Effect of cyclodextrin inclusion complex formation on the twisted intramolecular charge transfer (TICT) of the included compound: the p-dimethylaminobenzoic acid-β-cyclodextrin system

Abstract

The effect of cyclodextrin inclusion complex formation on the twisted intramolecular charge transfer (TICT) of the included compound was examined using the TICT-typical dual fluorescence for the p-dimethylaminobenzoic acid (DMABOA)-β-cyclodextrin (β-CD) system in buffered (pH 4.12 and 8.00) and unbuffered (pH 5.06) solutions. The host-to-guest ratio of the DMABOA-β-CD inclusion complex is evaluated to be 1 : 1 in the three solutions from an analysis of the fluorescence intensity data by two methods.
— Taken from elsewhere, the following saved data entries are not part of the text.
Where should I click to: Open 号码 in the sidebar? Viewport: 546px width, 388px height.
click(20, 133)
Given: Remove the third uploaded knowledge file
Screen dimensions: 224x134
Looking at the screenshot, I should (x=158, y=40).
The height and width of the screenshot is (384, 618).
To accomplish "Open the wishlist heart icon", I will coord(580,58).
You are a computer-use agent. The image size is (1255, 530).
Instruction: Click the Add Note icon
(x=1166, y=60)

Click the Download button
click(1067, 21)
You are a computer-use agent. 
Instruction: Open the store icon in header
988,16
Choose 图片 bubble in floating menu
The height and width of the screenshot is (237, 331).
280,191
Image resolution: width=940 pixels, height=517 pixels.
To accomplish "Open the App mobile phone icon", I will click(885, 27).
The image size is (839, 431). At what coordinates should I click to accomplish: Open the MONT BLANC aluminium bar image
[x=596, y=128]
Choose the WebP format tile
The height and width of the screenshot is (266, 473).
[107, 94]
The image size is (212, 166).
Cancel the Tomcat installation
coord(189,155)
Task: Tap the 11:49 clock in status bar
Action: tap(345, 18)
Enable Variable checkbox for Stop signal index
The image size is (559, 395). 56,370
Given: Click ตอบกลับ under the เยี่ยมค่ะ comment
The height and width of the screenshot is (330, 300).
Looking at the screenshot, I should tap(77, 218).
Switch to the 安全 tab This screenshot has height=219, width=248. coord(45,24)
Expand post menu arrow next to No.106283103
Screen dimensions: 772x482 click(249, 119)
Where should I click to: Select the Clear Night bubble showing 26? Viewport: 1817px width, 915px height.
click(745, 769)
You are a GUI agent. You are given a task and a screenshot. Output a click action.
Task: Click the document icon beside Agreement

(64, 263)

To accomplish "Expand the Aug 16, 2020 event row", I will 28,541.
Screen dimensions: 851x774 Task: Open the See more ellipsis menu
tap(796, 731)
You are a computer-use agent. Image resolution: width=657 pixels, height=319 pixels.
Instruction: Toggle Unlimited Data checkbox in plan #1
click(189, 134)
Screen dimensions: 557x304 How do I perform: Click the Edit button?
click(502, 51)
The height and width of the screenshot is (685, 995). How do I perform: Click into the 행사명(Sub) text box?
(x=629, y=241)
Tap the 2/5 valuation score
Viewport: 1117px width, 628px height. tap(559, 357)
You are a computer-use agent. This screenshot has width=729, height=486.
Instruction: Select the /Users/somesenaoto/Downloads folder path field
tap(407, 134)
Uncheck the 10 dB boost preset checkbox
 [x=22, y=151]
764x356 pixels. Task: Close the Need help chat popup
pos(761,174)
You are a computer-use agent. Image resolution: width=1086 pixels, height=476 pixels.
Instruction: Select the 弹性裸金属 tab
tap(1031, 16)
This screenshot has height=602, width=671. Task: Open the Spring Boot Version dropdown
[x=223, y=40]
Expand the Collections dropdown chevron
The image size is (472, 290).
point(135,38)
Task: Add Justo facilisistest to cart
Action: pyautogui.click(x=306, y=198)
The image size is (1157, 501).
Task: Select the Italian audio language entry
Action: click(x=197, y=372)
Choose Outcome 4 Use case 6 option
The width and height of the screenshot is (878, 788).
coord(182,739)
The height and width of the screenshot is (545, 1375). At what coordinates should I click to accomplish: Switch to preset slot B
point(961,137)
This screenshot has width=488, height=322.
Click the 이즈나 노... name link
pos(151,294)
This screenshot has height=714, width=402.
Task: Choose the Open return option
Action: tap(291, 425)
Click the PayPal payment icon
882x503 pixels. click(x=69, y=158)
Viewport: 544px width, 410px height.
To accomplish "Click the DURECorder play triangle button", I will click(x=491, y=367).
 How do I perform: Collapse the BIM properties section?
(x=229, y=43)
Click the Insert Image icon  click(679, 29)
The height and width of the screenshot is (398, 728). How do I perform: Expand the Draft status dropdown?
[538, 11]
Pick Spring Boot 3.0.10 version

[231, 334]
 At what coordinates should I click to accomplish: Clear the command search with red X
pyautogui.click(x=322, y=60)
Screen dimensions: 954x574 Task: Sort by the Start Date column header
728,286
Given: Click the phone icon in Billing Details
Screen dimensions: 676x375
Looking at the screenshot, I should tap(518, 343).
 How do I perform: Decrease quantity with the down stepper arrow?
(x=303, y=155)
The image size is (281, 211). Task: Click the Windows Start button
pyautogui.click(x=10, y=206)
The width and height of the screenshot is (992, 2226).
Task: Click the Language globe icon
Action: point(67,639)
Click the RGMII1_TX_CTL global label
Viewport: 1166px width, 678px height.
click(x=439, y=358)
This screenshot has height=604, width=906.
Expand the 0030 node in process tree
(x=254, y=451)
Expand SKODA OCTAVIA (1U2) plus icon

Enhanced LE (locally excited state) and TICT emissions and I a/ I b ratio, a blue-shifted TICT fluorescence band and a stronger excitation wavelength dependence of the TICT fluorescence for DMABOA in the β-CD inclusion complex are observed. The correlation of the I a/ I b ratio with the medium polarity is opposite in the inclusion complex to that observed in organic solvents. The TICT fluorescence of the DMABOA-β-CD inclusion complex with DMABOA in the basic form shows a stronger excitation wavelength dependence than that with DMABOA in the acidic form. A decreased p K a of DMABOA in the β-CD inclusion complex is determined. This is taken as evidence that the Me 2N group of the DMABOA molecule in the β-CD cavity. TICT is shown to be viscosity dependent in the cyclodextrin inclusion complex. The dependence of the TICT fluorescence of DMABOA in the inclusion complex on the polarity, viscosity and excitation wavelength is discussed in detail with regard to the dynamic scheme of the TICT model and the structural characteristics of the ground and excited states.